US-Börsen zur Eröffnung mit Verlusten
Auch an der Wall Street wurden die Anleger von den Sorgen um die Krim-Krise verunsichert, sagten Händler. Die geopolitische Lage, die sich zwischen Russland und der Ukraine weiter zuspitzt, ließe die Investoren die Nähe zu sogenannt "sicheren Häfen" wie Rohstoffen, Gold und anderen Anlagen suchen.

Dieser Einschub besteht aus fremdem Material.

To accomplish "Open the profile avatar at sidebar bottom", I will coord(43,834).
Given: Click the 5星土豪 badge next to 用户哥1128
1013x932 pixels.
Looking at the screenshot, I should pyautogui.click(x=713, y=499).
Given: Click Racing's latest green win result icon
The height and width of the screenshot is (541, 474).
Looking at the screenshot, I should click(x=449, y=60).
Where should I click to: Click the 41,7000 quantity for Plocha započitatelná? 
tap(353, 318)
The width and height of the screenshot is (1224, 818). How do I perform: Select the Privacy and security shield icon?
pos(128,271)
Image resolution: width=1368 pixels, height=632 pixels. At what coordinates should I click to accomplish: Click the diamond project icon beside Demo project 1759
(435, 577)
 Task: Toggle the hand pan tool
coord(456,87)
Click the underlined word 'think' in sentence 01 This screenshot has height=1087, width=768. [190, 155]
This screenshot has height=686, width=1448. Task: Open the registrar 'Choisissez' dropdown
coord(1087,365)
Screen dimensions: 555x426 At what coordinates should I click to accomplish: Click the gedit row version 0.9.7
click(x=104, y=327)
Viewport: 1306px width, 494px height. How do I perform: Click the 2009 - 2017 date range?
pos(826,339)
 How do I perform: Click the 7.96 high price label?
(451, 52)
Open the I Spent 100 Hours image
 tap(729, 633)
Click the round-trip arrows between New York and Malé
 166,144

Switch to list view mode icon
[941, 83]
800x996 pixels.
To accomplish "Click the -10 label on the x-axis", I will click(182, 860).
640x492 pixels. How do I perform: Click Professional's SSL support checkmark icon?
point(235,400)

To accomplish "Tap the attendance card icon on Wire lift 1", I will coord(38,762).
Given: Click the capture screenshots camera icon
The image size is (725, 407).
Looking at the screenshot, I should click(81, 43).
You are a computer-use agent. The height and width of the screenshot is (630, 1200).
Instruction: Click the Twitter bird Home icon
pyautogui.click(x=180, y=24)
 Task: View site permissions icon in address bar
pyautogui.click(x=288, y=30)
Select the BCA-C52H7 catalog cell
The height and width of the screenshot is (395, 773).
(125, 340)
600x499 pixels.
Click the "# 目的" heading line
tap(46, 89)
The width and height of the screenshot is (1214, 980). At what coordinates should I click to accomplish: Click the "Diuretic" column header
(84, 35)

Von Unternehmensseite gab es kaum Nachrichten zu vermelden. Im Branchenvergleich waren die Bankwerte unter Druck. So notierten die Papiere von Goldman Sachs mit einem Minus von 0,96 Prozent bei 164,85 US-Dollar.
Im technologielastigen Index Nasdaq kletterten Apple leicht um 0,38 Prozent auf 528,22 US-Dollar. Der ehemalige Finanzchef des Konzerns, Peter Oppenheimer, zieht in den Verwaltungsrat von Goldman Sachs ein. Dabei handelt es sich um das oberste Firmengremium, das für die Kontrolle und Vergütung des Managements zuständig ist.
Die Papiere des russischen Suchmaschinenbetreibers Yandex, das auch an der New Yorker Börse gelistet ist, fielen im Zuge der Krim-Krise um deutliche 8,48 Prozent auf 34,32 US-Dollar.